→ PROBLEM DETAILS
Give back every entry below, exactly as written.

→ DATA TO USE
◇ ◇ ◇ ◇
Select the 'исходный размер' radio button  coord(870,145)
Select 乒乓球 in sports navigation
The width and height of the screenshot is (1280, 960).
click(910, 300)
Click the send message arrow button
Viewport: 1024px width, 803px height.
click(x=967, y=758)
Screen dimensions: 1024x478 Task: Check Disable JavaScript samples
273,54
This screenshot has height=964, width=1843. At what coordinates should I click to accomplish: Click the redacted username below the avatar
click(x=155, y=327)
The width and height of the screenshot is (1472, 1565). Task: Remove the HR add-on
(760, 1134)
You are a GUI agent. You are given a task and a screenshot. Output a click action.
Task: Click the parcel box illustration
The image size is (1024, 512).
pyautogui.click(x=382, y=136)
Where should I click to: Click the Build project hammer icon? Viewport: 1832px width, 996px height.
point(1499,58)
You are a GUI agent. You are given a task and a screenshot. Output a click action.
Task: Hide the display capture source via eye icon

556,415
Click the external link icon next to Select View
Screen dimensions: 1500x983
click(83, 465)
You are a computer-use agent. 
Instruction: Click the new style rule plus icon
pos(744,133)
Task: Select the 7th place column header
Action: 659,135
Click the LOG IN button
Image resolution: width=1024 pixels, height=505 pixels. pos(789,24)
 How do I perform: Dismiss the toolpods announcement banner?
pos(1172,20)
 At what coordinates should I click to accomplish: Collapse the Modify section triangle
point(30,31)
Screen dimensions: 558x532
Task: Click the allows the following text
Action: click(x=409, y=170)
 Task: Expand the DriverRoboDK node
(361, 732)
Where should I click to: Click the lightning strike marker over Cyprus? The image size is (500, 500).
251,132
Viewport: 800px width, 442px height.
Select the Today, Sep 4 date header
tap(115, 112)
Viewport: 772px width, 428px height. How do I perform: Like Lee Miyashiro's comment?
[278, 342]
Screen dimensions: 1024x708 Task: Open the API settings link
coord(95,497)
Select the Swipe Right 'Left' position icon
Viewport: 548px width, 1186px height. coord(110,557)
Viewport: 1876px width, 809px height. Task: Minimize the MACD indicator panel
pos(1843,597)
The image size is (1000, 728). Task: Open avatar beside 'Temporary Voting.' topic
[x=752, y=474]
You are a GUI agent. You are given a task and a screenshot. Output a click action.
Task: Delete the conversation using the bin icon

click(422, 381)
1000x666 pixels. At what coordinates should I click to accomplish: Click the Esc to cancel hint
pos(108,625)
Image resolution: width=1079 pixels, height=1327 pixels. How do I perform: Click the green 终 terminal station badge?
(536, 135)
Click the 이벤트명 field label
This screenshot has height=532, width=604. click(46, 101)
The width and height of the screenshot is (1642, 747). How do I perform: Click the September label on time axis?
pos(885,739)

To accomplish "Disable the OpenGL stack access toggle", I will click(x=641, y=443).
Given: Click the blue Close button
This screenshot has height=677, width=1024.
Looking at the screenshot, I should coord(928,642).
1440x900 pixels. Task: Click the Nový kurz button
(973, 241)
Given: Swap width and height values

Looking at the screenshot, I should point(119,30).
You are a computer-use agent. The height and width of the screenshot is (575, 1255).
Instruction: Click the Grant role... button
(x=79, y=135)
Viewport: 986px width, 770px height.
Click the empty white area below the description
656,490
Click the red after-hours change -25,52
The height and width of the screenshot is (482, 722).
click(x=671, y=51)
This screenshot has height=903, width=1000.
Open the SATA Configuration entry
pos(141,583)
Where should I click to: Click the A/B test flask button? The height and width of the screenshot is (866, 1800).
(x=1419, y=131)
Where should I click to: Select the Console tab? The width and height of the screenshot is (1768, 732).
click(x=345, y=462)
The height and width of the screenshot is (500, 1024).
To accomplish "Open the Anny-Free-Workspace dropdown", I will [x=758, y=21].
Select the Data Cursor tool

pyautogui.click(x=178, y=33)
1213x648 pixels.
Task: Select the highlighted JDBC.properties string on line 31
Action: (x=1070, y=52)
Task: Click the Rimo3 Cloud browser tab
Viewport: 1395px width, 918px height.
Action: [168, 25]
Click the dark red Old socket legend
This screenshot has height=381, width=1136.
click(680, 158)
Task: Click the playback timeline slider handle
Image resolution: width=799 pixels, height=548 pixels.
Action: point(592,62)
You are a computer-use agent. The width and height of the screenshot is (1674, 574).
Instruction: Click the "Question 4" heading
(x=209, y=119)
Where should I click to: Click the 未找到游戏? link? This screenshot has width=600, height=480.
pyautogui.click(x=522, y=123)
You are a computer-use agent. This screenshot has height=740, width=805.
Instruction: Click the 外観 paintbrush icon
◇ ◇ ◇ ◇
→ WRITTEN RESPONSE
Select the 'исходный размер' radio button  coord(870,145)
Select 乒乓球 in sports navigation
The width and height of the screenshot is (1280, 960).
click(910, 300)
Click the send message arrow button
Viewport: 1024px width, 803px height.
click(x=967, y=758)
Screen dimensions: 1024x478 Task: Check Disable JavaScript samples
273,54
This screenshot has height=964, width=1843. At what coordinates should I click to accomplish: Click the redacted username below the avatar
click(x=155, y=327)
The width and height of the screenshot is (1472, 1565). Task: Remove the HR add-on
(760, 1134)
You are a GUI agent. You are given a task and a screenshot. Output a click action.
Task: Click the parcel box illustration
The image size is (1024, 512).
pyautogui.click(x=382, y=136)
Where should I click to: Click the Build project hammer icon? Viewport: 1832px width, 996px height.
point(1499,58)
You are a GUI agent. You are given a task and a screenshot. Output a click action.
Task: Hide the display capture source via eye icon

556,415
Click the external link icon next to Select View
Screen dimensions: 1500x983
click(83, 465)
You are a computer-use agent. 
Instruction: Click the new style rule plus icon
pos(744,133)
Task: Select the 7th place column header
Action: 659,135
Click the LOG IN button
Image resolution: width=1024 pixels, height=505 pixels. pos(789,24)
 How do I perform: Dismiss the toolpods announcement banner?
pos(1172,20)
 At what coordinates should I click to accomplish: Collapse the Modify section triangle
point(30,31)
Screen dimensions: 558x532
Task: Click the allows the following text
Action: click(x=409, y=170)
 Task: Expand the DriverRoboDK node
(361, 732)
Where should I click to: Click the lightning strike marker over Cyprus? The image size is (500, 500).
251,132
Viewport: 800px width, 442px height.
Select the Today, Sep 4 date header
tap(115, 112)
Viewport: 772px width, 428px height. How do I perform: Like Lee Miyashiro's comment?
[278, 342]
Screen dimensions: 1024x708 Task: Open the API settings link
coord(95,497)
Select the Swipe Right 'Left' position icon
Viewport: 548px width, 1186px height. coord(110,557)
Viewport: 1876px width, 809px height. Task: Minimize the MACD indicator panel
pos(1843,597)
The image size is (1000, 728). Task: Open avatar beside 'Temporary Voting.' topic
[x=752, y=474]
You are a GUI agent. You are given a task and a screenshot. Output a click action.
Task: Delete the conversation using the bin icon

click(422, 381)
1000x666 pixels. At what coordinates should I click to accomplish: Click the Esc to cancel hint
pos(108,625)
Image resolution: width=1079 pixels, height=1327 pixels. How do I perform: Click the green 终 terminal station badge?
(536, 135)
Click the 이벤트명 field label
This screenshot has height=532, width=604. click(46, 101)
The width and height of the screenshot is (1642, 747). How do I perform: Click the September label on time axis?
pos(885,739)

To accomplish "Disable the OpenGL stack access toggle", I will click(x=641, y=443).
Given: Click the blue Close button
This screenshot has height=677, width=1024.
Looking at the screenshot, I should coord(928,642).
1440x900 pixels. Task: Click the Nový kurz button
(973, 241)
Given: Swap width and height values

Looking at the screenshot, I should point(119,30).
You are a computer-use agent. The height and width of the screenshot is (575, 1255).
Instruction: Click the Grant role... button
(x=79, y=135)
Viewport: 986px width, 770px height.
Click the empty white area below the description
656,490
Click the red after-hours change -25,52
The height and width of the screenshot is (482, 722).
click(x=671, y=51)
This screenshot has height=903, width=1000.
Open the SATA Configuration entry
pos(141,583)
Where should I click to: Click the A/B test flask button? The height and width of the screenshot is (866, 1800).
(x=1419, y=131)
Where should I click to: Select the Console tab? The width and height of the screenshot is (1768, 732).
click(x=345, y=462)
The height and width of the screenshot is (500, 1024).
To accomplish "Open the Anny-Free-Workspace dropdown", I will [x=758, y=21].
Select the Data Cursor tool

pyautogui.click(x=178, y=33)
1213x648 pixels.
Task: Select the highlighted JDBC.properties string on line 31
Action: (x=1070, y=52)
Task: Click the Rimo3 Cloud browser tab
Viewport: 1395px width, 918px height.
Action: [168, 25]
Click the dark red Old socket legend
This screenshot has height=381, width=1136.
click(680, 158)
Task: Click the playback timeline slider handle
Image resolution: width=799 pixels, height=548 pixels.
Action: point(592,62)
You are a computer-use agent. The width and height of the screenshot is (1674, 574).
Instruction: Click the "Question 4" heading
(x=209, y=119)
Where should I click to: Click the 未找到游戏? link? This screenshot has width=600, height=480.
pyautogui.click(x=522, y=123)
You are a computer-use agent. This screenshot has height=740, width=805.
Instruction: Click the 外観 paintbrush icon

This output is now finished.